▼

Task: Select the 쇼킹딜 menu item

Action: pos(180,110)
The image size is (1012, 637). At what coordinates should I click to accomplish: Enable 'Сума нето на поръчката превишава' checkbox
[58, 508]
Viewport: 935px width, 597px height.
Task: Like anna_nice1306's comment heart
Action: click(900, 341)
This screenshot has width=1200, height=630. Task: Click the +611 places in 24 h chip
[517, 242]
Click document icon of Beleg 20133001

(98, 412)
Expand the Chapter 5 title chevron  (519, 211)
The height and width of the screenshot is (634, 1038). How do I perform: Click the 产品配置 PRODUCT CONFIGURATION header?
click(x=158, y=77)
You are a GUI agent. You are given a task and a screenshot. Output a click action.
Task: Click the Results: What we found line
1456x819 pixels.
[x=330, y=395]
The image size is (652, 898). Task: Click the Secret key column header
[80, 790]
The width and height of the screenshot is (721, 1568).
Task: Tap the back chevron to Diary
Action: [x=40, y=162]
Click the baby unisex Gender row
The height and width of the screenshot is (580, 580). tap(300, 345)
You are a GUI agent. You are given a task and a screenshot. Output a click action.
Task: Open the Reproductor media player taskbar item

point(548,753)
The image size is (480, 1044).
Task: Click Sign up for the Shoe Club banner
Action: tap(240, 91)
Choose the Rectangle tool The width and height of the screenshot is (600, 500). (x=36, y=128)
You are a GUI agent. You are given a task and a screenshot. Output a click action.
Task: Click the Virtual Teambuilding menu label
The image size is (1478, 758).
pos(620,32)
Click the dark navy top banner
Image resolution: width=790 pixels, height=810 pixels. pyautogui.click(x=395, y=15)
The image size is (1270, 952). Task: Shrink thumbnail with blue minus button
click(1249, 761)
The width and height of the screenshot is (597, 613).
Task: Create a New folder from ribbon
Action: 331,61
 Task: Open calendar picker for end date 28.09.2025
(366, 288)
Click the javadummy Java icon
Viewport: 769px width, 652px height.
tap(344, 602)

▲

## EXERCISE OBJECTIVE
Transcribe the material so that every line matches the original exactly.

## FINAL ANSWER
Task: Select the 쇼킹딜 menu item

Action: pos(180,110)
The image size is (1012, 637). At what coordinates should I click to accomplish: Enable 'Сума нето на поръчката превишава' checkbox
[58, 508]
Viewport: 935px width, 597px height.
Task: Like anna_nice1306's comment heart
Action: click(900, 341)
This screenshot has width=1200, height=630. Task: Click the +611 places in 24 h chip
[517, 242]
Click document icon of Beleg 20133001

(98, 412)
Expand the Chapter 5 title chevron  (519, 211)
The height and width of the screenshot is (634, 1038). How do I perform: Click the 产品配置 PRODUCT CONFIGURATION header?
click(x=158, y=77)
You are a GUI agent. You are given a task and a screenshot. Output a click action.
Task: Click the Results: What we found line
1456x819 pixels.
[x=330, y=395]
The image size is (652, 898). Task: Click the Secret key column header
[80, 790]
The width and height of the screenshot is (721, 1568).
Task: Tap the back chevron to Diary
Action: [x=40, y=162]
Click the baby unisex Gender row
The height and width of the screenshot is (580, 580). tap(300, 345)
You are a GUI agent. You are given a task and a screenshot. Output a click action.
Task: Open the Reproductor media player taskbar item

point(548,753)
The image size is (480, 1044).
Task: Click Sign up for the Shoe Club banner
Action: tap(240, 91)
Choose the Rectangle tool The width and height of the screenshot is (600, 500). (x=36, y=128)
You are a GUI agent. You are given a task and a screenshot. Output a click action.
Task: Click the Virtual Teambuilding menu label
The image size is (1478, 758).
pos(620,32)
Click the dark navy top banner
Image resolution: width=790 pixels, height=810 pixels. pyautogui.click(x=395, y=15)
The image size is (1270, 952). Task: Shrink thumbnail with blue minus button
click(1249, 761)
The width and height of the screenshot is (597, 613).
Task: Create a New folder from ribbon
Action: 331,61
 Task: Open calendar picker for end date 28.09.2025
(366, 288)
Click the javadummy Java icon
Viewport: 769px width, 652px height.
tap(344, 602)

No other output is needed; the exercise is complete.